Download or read book The Labor Movement in Post war France written by David Joseph Saposs and published by . This book was released on 1931 with total page 508 pages. Available in PDF, EPUB and Kindle. Book excerpt:

Book The Labor Movement in Post War France

Download or read book The Labor Movement in Post War France written by David Joseph Saposs and published by . This book was released on 2012-10 with total page 526 pages. Available in PDF, EPUB and Kindle. Book excerpt: Columbia University Council For Research In The Social Sciences.

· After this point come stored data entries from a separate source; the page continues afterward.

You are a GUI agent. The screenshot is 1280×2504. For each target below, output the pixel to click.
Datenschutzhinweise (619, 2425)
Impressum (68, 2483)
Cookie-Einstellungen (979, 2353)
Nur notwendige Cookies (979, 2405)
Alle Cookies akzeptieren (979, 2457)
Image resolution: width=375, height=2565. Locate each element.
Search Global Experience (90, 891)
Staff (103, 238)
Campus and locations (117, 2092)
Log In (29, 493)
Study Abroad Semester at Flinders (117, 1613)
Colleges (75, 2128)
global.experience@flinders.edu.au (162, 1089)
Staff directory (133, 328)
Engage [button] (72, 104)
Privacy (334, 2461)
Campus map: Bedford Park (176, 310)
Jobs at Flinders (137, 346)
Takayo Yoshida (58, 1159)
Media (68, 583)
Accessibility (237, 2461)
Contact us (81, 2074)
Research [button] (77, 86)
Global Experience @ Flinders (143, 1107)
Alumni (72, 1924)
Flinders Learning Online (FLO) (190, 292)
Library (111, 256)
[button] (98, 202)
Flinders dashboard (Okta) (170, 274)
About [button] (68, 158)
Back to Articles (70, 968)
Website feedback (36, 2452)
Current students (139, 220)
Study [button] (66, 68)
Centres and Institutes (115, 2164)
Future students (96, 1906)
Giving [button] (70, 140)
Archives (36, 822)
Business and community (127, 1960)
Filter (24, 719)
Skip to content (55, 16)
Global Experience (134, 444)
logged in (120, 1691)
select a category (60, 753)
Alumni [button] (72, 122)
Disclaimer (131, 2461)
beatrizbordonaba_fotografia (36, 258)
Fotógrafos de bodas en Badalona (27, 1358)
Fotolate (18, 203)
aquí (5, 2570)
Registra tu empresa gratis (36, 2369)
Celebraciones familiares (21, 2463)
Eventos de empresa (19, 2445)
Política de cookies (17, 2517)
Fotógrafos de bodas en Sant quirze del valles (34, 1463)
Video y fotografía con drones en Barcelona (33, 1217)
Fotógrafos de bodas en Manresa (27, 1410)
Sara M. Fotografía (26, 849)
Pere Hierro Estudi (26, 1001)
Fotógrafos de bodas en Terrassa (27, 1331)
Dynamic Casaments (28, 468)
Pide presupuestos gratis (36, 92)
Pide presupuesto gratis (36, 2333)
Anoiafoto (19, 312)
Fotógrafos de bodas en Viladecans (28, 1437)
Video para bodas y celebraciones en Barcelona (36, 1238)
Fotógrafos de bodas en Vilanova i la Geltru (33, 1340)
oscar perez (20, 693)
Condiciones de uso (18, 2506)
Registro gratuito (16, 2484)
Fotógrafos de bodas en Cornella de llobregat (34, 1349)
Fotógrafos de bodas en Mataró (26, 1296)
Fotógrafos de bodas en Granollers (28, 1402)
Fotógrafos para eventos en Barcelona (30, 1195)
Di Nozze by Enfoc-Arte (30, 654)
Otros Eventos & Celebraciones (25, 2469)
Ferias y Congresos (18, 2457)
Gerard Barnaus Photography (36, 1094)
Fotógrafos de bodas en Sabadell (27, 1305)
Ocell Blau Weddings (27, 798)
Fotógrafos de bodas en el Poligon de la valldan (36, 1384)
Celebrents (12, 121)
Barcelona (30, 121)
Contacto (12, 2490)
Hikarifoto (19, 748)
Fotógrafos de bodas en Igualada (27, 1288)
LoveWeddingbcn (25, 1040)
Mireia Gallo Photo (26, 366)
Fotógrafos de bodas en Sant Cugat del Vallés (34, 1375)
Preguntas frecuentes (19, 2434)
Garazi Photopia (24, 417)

Book The Labor Movement in Post war France  The co  perative movement

Download or read book The Labor Movement in Post war France The co perative movement written by David Joseph Saposs and published by . This book was released on 1931 with total page 508 pages. Available in PDF, EPUB and Kindle. Book excerpt:

Book The Origins of the French Labor Movement  1830 1914

Download or read book The Origins of the French Labor Movement 1830 1914 written by Bernard H. Moss and published by Univ of California Press. This book was released on 1980-01-01 with total page 236 pages. Available in PDF, EPUB and Kindle. Book excerpt: Monograph based on a thesis dealing with the history of the labour movement in France - discusses socialism and collectivism of skilled workers, treats the formation of the first French socialist political party (parti ouvrier), discusses the emergence of trade unions, and includes a literature survey. Annotated bibliography pp. 201 to 210, and references.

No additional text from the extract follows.